Give these lines as a numbered list, leaving out any blank lines.

○ ○ ○ ○ ○ ○ ○

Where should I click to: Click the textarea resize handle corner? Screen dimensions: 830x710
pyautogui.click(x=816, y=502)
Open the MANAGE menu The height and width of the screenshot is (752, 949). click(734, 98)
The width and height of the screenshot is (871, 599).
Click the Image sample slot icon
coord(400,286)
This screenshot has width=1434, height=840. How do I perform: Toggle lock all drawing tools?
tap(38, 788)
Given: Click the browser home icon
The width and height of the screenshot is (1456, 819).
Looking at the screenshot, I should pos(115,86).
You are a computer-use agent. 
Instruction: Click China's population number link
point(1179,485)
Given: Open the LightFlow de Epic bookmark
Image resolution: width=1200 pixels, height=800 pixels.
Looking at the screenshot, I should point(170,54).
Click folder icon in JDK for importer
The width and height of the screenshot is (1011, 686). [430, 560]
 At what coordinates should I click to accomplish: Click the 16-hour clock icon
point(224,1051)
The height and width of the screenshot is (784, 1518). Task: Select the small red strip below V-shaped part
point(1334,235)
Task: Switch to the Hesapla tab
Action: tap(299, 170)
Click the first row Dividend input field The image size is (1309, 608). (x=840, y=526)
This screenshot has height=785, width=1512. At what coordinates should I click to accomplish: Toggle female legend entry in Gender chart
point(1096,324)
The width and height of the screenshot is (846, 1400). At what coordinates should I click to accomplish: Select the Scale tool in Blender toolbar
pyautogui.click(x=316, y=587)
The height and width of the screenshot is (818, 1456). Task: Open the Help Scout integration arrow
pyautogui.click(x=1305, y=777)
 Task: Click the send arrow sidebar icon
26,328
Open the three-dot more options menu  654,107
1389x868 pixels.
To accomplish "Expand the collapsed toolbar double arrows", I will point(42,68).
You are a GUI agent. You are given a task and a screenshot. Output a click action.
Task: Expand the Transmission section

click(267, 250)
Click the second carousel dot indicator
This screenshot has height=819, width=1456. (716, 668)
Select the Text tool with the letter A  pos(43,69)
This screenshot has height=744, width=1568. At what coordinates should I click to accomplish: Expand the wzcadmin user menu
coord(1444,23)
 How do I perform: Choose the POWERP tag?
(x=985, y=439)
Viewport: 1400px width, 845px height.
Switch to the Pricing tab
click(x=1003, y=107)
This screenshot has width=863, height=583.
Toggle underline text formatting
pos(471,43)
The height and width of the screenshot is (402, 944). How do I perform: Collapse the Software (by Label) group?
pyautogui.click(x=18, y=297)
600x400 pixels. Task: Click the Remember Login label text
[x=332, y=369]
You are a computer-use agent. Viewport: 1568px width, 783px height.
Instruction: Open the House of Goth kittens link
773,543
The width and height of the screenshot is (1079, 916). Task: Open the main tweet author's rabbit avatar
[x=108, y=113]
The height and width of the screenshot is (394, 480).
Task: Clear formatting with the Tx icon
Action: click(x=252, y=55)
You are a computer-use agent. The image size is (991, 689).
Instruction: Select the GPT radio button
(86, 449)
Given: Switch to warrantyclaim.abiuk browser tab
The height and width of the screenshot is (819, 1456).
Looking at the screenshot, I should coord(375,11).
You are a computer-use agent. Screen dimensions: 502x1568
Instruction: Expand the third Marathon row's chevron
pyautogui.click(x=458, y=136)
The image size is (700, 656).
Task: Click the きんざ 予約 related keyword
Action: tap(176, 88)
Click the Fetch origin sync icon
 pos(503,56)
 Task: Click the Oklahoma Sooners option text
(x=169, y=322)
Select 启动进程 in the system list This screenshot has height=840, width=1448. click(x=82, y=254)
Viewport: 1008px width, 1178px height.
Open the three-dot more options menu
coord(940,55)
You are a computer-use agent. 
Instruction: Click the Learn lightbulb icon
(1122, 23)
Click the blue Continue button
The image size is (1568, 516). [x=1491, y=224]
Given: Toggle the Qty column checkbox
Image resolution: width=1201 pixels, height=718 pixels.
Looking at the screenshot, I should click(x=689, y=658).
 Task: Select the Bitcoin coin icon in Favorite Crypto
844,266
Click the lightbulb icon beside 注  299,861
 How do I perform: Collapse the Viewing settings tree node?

○ ○ ○ ○ ○ ○ ○

Solved problem
1. Where should I click to: Click the textarea resize handle corner? Screen dimensions: 830x710
2. pyautogui.click(x=816, y=502)
3. Open the MANAGE menu The height and width of the screenshot is (752, 949). click(734, 98)
4. The width and height of the screenshot is (871, 599).
5. Click the Image sample slot icon
6. coord(400,286)
7. This screenshot has width=1434, height=840. How do I perform: Toggle lock all drawing tools?
8. tap(38, 788)
9. Given: Click the browser home icon
10. The width and height of the screenshot is (1456, 819).
11. Looking at the screenshot, I should pos(115,86).
12. You are a computer-use agent. 
13. Instruction: Click China's population number link
14. point(1179,485)
15. Given: Open the LightFlow de Epic bookmark
16. Image resolution: width=1200 pixels, height=800 pixels.
17. Looking at the screenshot, I should point(170,54).
18. Click folder icon in JDK for importer
19. The width and height of the screenshot is (1011, 686). [430, 560]
20.  At what coordinates should I click to accomplish: Click the 16-hour clock icon
21. point(224,1051)
22. The height and width of the screenshot is (784, 1518). Task: Select the small red strip below V-shaped part
23. point(1334,235)
24. Task: Switch to the Hesapla tab
25. Action: tap(299, 170)
26. Click the first row Dividend input field The image size is (1309, 608). (x=840, y=526)
27. This screenshot has height=785, width=1512. At what coordinates should I click to accomplish: Toggle female legend entry in Gender chart
28. point(1096,324)
29. The width and height of the screenshot is (846, 1400). At what coordinates should I click to accomplish: Select the Scale tool in Blender toolbar
30. pyautogui.click(x=316, y=587)
31. The height and width of the screenshot is (818, 1456). Task: Open the Help Scout integration arrow
32. pyautogui.click(x=1305, y=777)
33.  Task: Click the send arrow sidebar icon
34. 26,328
35. Open the three-dot more options menu  654,107
36. 1389x868 pixels.
37. To accomplish "Expand the collapsed toolbar double arrows", I will point(42,68).
38. You are a GUI agent. You are given a task and a screenshot. Output a click action.
39. Task: Expand the Transmission section
40. click(267, 250)
41. Click the second carousel dot indicator
42. This screenshot has height=819, width=1456. (716, 668)
43. Select the Text tool with the letter A  pos(43,69)
44. This screenshot has height=744, width=1568. At what coordinates should I click to accomplish: Expand the wzcadmin user menu
45. coord(1444,23)
46.  How do I perform: Choose the POWERP tag?
47. (x=985, y=439)
48. Viewport: 1400px width, 845px height.
49. Switch to the Pricing tab
50. click(x=1003, y=107)
51. This screenshot has width=863, height=583.
52. Toggle underline text formatting
53. pos(471,43)
54. The height and width of the screenshot is (402, 944). How do I perform: Collapse the Software (by Label) group?
55. pyautogui.click(x=18, y=297)
56. 600x400 pixels. Task: Click the Remember Login label text
57. [x=332, y=369]
58. You are a computer-use agent. Viewport: 1568px width, 783px height.
59. Instruction: Open the House of Goth kittens link
60. 773,543
61. The width and height of the screenshot is (1079, 916). Task: Open the main tweet author's rabbit avatar
62. [x=108, y=113]
63. The height and width of the screenshot is (394, 480).
64. Task: Clear formatting with the Tx icon
65. Action: click(x=252, y=55)
66. You are a computer-use agent. The image size is (991, 689).
67. Instruction: Select the GPT radio button
68. (86, 449)
69. Given: Switch to warrantyclaim.abiuk browser tab
70. The height and width of the screenshot is (819, 1456).
71. Looking at the screenshot, I should coord(375,11).
72. You are a computer-use agent. Screen dimensions: 502x1568
73. Instruction: Expand the third Marathon row's chevron
74. pyautogui.click(x=458, y=136)
75. The image size is (700, 656).
76. Task: Click the きんざ 予約 related keyword
77. Action: tap(176, 88)
78. Click the Fetch origin sync icon
79.  pos(503,56)
80.  Task: Click the Oklahoma Sooners option text
81. (x=169, y=322)
82. Select 启动进程 in the system list This screenshot has height=840, width=1448. click(x=82, y=254)
83. Viewport: 1008px width, 1178px height.
84. Open the three-dot more options menu
85. coord(940,55)
86. You are a computer-use agent. 
87. Instruction: Click the Learn lightbulb icon
88. (1122, 23)
89. Click the blue Continue button
90. The image size is (1568, 516). [x=1491, y=224]
91. Given: Toggle the Qty column checkbox
92. Image resolution: width=1201 pixels, height=718 pixels.
93. Looking at the screenshot, I should click(x=689, y=658).
94.  Task: Select the Bitcoin coin icon in Favorite Crypto
95. 844,266
96. Click the lightbulb icon beside 注  299,861
97.  How do I perform: Collapse the Viewing settings tree node?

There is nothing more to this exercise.